======== RECORDS

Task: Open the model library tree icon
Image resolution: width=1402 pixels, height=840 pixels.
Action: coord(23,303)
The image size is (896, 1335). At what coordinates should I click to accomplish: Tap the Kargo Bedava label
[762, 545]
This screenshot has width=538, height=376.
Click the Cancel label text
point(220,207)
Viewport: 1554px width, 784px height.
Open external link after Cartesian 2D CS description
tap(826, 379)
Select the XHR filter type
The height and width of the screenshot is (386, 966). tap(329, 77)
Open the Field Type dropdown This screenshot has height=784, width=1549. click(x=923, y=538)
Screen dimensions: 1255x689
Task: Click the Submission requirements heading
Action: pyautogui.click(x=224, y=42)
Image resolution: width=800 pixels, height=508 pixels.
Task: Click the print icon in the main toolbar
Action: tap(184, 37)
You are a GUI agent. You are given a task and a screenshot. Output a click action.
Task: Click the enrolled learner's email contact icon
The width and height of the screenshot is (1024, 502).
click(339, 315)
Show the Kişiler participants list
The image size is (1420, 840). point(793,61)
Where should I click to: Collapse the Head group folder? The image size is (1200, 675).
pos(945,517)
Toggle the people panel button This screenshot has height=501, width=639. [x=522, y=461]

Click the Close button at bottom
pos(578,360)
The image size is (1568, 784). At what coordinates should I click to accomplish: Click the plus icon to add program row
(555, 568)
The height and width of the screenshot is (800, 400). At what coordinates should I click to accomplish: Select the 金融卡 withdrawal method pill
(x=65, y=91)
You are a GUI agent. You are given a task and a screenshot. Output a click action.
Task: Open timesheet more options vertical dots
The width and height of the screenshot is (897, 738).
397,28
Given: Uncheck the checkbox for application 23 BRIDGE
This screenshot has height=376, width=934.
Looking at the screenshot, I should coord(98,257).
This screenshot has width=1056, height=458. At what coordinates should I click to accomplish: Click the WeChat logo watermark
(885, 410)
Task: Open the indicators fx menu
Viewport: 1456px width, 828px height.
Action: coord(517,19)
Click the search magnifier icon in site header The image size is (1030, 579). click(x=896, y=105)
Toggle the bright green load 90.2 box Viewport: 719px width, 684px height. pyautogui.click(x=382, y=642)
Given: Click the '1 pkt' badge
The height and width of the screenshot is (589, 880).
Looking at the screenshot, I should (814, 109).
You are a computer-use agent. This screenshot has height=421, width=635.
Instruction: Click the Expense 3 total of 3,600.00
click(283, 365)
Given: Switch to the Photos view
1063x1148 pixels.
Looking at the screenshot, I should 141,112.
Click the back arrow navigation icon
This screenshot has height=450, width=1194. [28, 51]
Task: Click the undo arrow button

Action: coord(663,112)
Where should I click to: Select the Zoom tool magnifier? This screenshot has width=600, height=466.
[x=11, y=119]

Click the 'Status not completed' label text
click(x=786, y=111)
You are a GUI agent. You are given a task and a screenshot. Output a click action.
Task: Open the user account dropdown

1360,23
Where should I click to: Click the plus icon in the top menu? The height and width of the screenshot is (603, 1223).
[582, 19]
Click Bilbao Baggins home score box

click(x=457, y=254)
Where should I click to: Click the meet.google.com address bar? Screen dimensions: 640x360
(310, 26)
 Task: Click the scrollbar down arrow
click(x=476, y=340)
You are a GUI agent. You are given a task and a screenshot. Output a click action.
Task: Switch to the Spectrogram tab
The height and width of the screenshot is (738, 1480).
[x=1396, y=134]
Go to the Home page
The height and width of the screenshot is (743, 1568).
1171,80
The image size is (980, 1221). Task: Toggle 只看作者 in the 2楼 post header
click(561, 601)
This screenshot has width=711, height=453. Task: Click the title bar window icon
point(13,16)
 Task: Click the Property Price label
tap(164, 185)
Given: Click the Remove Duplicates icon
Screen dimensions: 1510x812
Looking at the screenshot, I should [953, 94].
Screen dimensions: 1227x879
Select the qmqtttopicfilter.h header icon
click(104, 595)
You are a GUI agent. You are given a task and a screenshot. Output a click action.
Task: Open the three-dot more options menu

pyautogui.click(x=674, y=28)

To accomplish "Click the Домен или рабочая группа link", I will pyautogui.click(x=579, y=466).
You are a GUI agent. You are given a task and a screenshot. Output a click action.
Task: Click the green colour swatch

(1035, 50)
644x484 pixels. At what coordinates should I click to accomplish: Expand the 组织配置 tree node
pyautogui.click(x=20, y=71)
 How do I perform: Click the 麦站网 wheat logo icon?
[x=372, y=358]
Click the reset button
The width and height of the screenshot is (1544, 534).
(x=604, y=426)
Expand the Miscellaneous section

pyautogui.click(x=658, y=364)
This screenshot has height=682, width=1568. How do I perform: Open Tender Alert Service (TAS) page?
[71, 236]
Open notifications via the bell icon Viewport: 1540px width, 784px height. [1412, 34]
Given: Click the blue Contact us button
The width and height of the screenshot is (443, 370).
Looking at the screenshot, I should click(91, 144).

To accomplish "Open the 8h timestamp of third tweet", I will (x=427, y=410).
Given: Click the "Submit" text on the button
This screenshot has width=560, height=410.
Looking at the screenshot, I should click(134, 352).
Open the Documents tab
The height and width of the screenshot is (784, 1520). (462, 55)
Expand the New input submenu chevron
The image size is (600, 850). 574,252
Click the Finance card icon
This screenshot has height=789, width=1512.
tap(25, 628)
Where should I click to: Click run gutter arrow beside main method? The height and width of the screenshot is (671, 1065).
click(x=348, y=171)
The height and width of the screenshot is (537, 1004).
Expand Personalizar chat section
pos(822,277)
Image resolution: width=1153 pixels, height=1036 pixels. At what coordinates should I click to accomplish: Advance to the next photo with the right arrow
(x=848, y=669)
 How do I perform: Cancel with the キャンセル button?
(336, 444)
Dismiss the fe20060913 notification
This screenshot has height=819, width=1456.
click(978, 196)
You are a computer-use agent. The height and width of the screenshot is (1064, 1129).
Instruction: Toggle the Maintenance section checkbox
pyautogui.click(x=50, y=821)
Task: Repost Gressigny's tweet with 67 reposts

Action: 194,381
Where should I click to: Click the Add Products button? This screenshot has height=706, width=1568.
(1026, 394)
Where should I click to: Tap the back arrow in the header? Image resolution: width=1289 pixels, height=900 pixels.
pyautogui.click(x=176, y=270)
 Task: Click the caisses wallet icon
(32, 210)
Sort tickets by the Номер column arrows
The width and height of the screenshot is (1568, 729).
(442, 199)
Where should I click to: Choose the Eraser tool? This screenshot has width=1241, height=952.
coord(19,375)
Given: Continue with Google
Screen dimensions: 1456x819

================

WHAT TO DO: Return, unchanged, the stretch of rows from the start of the rows through the line containing "pos(945,517)", including both ends.

SOLUTION TO THIS TASK:
Task: Open the model library tree icon
Image resolution: width=1402 pixels, height=840 pixels.
Action: coord(23,303)
The image size is (896, 1335). At what coordinates should I click to accomplish: Tap the Kargo Bedava label
[762, 545]
This screenshot has width=538, height=376.
Click the Cancel label text
point(220,207)
Viewport: 1554px width, 784px height.
Open external link after Cartesian 2D CS description
tap(826, 379)
Select the XHR filter type
The height and width of the screenshot is (386, 966). tap(329, 77)
Open the Field Type dropdown This screenshot has height=784, width=1549. click(x=923, y=538)
Screen dimensions: 1255x689
Task: Click the Submission requirements heading
Action: pyautogui.click(x=224, y=42)
Image resolution: width=800 pixels, height=508 pixels.
Task: Click the print icon in the main toolbar
Action: tap(184, 37)
You are a GUI agent. You are given a task and a screenshot. Output a click action.
Task: Click the enrolled learner's email contact icon
The width and height of the screenshot is (1024, 502).
click(339, 315)
Show the Kişiler participants list
The image size is (1420, 840). point(793,61)
Where should I click to: Collapse the Head group folder? The image size is (1200, 675).
pos(945,517)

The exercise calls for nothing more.